(Beginning of Material to process)

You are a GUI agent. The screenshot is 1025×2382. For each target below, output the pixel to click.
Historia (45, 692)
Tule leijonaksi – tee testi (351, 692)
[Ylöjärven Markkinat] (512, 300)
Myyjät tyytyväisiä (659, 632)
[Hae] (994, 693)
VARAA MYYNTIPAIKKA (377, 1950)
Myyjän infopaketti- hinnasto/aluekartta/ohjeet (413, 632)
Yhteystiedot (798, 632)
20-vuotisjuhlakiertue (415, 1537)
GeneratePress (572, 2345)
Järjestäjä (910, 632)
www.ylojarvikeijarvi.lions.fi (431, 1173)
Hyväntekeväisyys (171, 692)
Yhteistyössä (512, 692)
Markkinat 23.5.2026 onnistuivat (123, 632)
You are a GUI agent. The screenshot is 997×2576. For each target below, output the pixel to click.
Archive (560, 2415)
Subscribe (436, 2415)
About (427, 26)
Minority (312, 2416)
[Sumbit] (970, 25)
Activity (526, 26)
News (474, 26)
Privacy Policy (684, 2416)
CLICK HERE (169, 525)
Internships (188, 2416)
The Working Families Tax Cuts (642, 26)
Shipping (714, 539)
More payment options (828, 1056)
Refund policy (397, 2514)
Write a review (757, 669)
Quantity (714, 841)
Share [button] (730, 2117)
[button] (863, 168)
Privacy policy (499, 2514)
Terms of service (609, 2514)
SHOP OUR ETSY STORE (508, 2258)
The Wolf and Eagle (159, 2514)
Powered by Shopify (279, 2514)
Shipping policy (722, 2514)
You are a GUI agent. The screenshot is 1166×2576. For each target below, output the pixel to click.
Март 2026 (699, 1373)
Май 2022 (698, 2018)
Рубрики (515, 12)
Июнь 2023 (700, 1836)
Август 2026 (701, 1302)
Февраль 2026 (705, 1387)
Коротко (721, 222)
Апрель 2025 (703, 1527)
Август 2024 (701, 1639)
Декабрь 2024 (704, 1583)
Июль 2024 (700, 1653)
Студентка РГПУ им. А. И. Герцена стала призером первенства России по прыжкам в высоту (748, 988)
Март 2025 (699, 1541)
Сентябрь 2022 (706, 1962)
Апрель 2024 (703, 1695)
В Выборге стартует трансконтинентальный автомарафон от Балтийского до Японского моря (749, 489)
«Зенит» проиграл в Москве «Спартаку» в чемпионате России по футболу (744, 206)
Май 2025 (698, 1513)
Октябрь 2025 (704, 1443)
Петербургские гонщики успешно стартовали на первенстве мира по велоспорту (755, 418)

(End of Material to process)

Aim of the exercise >>
All records above must be set down exactly, please.

Answer to this task >>
You are a GUI agent. The screenshot is 1025×2382. For each target below, output the pixel to click.
Historia (45, 692)
Tule leijonaksi – tee testi (351, 692)
[Ylöjärven Markkinat] (512, 300)
Myyjät tyytyväisiä (659, 632)
[Hae] (994, 693)
VARAA MYYNTIPAIKKA (377, 1950)
Myyjän infopaketti- hinnasto/aluekartta/ohjeet (413, 632)
Yhteystiedot (798, 632)
20-vuotisjuhlakiertue (415, 1537)
GeneratePress (572, 2345)
Järjestäjä (910, 632)
www.ylojarvikeijarvi.lions.fi (431, 1173)
Hyväntekeväisyys (171, 692)
Yhteistyössä (512, 692)
Markkinat 23.5.2026 onnistuivat (123, 632)
You are a GUI agent. The screenshot is 997×2576. For each target below, output the pixel to click.
Archive (560, 2415)
Subscribe (436, 2415)
About (427, 26)
Minority (312, 2416)
[Sumbit] (970, 25)
Activity (526, 26)
News (474, 26)
Privacy Policy (684, 2416)
CLICK HERE (169, 525)
Internships (188, 2416)
The Working Families Tax Cuts (642, 26)
Shipping (714, 539)
More payment options (828, 1056)
Refund policy (397, 2514)
Write a review (757, 669)
Quantity (714, 841)
Share [button] (730, 2117)
[button] (863, 168)
Privacy policy (499, 2514)
Terms of service (609, 2514)
SHOP OUR ETSY STORE (508, 2258)
The Wolf and Eagle (159, 2514)
Powered by Shopify (279, 2514)
Shipping policy (722, 2514)
You are a GUI agent. The screenshot is 1166×2576. For each target below, output the pixel to click.
Март 2026 (699, 1373)
Май 2022 (698, 2018)
Рубрики (515, 12)
Июнь 2023 (700, 1836)
Август 2026 (701, 1302)
Февраль 2026 (705, 1387)
Коротко (721, 222)
Апрель 2025 (703, 1527)
Август 2024 (701, 1639)
Декабрь 2024 (704, 1583)
Июль 2024 (700, 1653)
Студентка РГПУ им. А. И. Герцена стала призером первенства России по прыжкам в высоту (748, 988)
Март 2025 (699, 1541)
Сентябрь 2022 (706, 1962)
Апрель 2024 (703, 1695)
В Выборге стартует трансконтинентальный автомарафон от Балтийского до Японского моря (749, 489)
«Зенит» проиграл в Москве «Спартаку» в чемпионате России по футболу (744, 206)
Май 2025 (698, 1513)
Октябрь 2025 (704, 1443)
Петербургские гонщики успешно стартовали на первенстве мира по велоспорту (755, 418)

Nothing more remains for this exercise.